Before we proceed to the urgent questions, I would like to say something that relates to the events that unfolded outside this place yesterday.

In the course of proceedings at various times yesterday, the hon. Members for Cardiff South and Penarth (Stephen Doughty), for Grantham and Stamford (Nick Boles) and for Wakefield (Mary Creagh) and Mr McFadden all raised with me their very grave concerns about aggressive, threatening and intimidating behaviour by demonstrators at Abingdon Green and, in many instances, between Parliament and Abingdon Green.

To those points of order, I responded, I hope, sympathetically and as effectively as I could. Colleagues will realise that I had not myself witnessed the behaviour, which was taking place while the House was sitting and I was in the Chair, but I was extremely concerned to learn of those developments. Moreover, it was clear beyond doubt both that there was an intensity of feeling on the matter and that that intensity of feeling was across the House. I undertook to look further into the matter.

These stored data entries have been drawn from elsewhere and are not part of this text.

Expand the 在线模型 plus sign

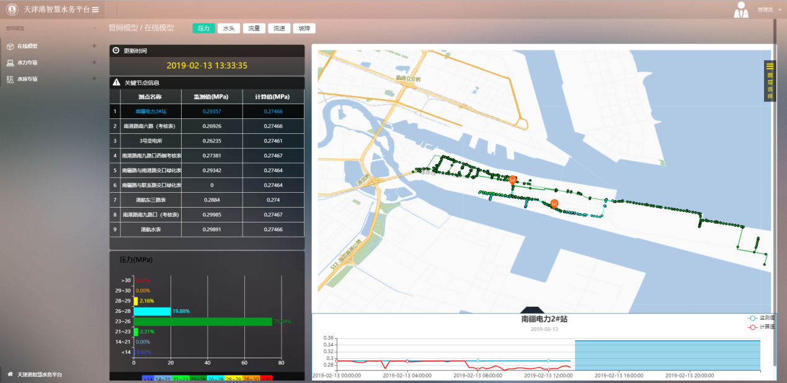(94, 46)
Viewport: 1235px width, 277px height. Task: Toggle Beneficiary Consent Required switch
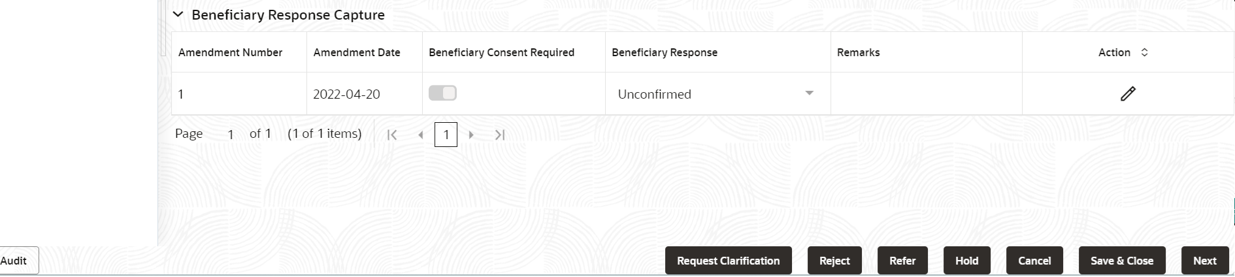click(442, 93)
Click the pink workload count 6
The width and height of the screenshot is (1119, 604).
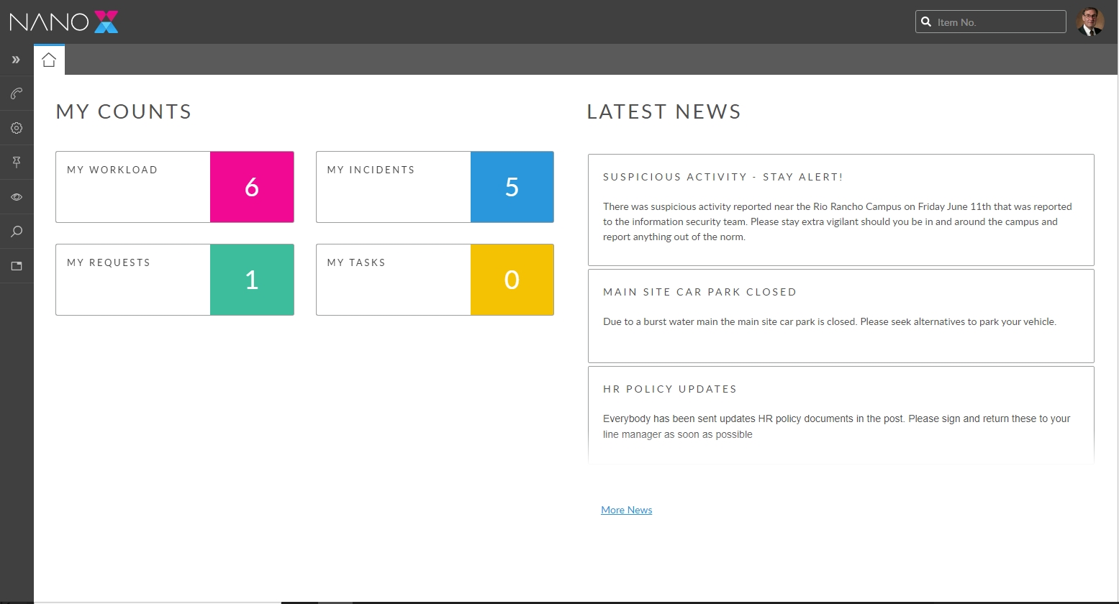pos(252,187)
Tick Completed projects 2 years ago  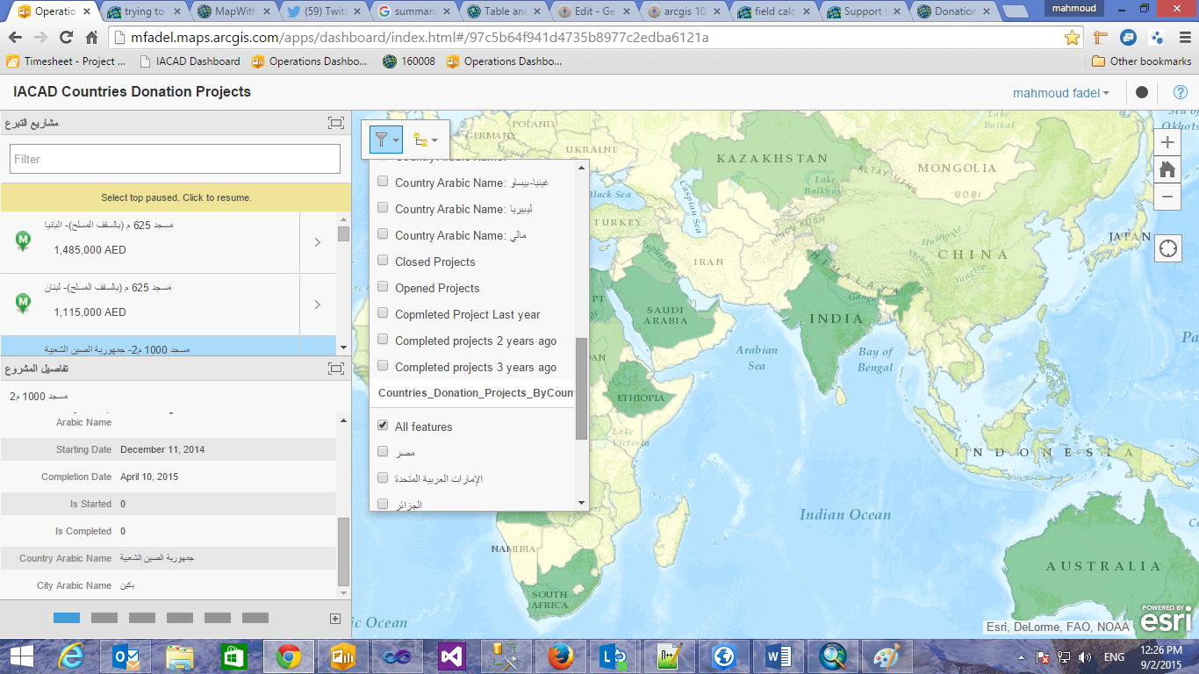[383, 340]
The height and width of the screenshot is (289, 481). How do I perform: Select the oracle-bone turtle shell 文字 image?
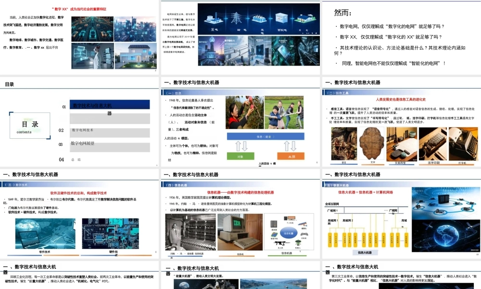372,144
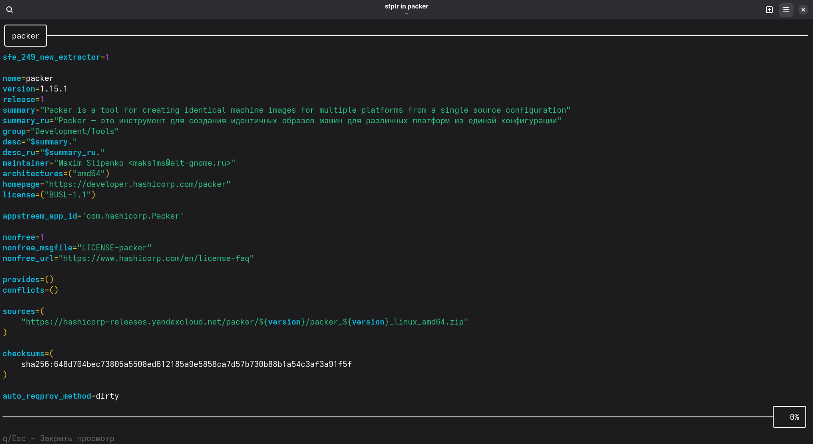813x444 pixels.
Task: Close the terminal window
Action: 803,9
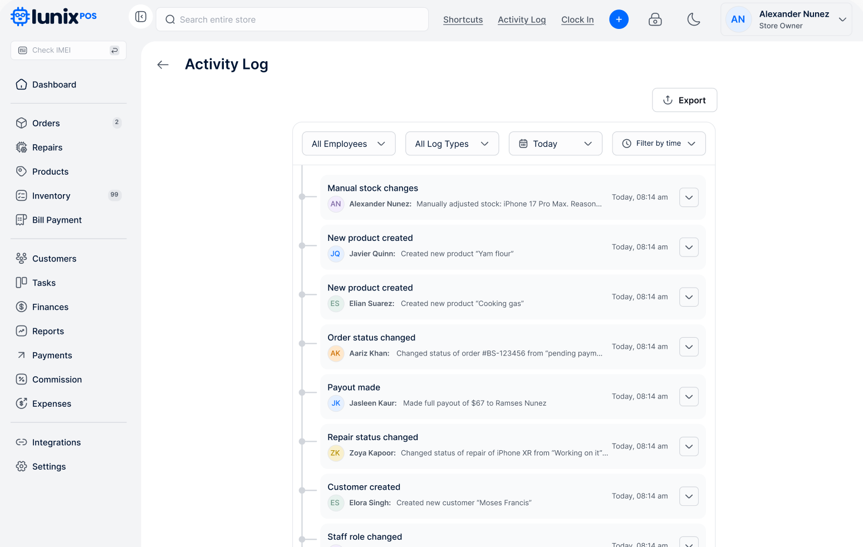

Of course I am aware—as colleagues will know, for it has been reported—that a very large number of Members have written to the commissioner of the Metropolitan police. I thank them for doing so. I have myself today written to the commissioner of the Metropolitan police, Cressida Dick, in support of those representations, and my letter has been published. We respect the operational freedom of the police, and we absolutely understand that they have difficult judgments to make in balancing the precious right of peaceful protest on the one hand and the right of Members of Parliament, journalists and others to go about their lawful business unimpeded and unthreatened. My sense of the opinion of colleagues, and they have considerable evidence for their view, is that, as things stand, the balance is not right.

I must say to the House that, frankly, it is intolerable if Members of Parliament and journalists go about their business in fear. This situation cannot stand. I have written with force, passion and politeness to the commissioner of the Metropolitan police seeking a review of policy. I hope that that is regarded by colleagues across the House as helpful. I would like to thank all those Members yesterday—on the Floor of the House and in conversations with me—who registered their concerns. I share them, and I will do my best to ensure that those concerns are properly addressed without delay.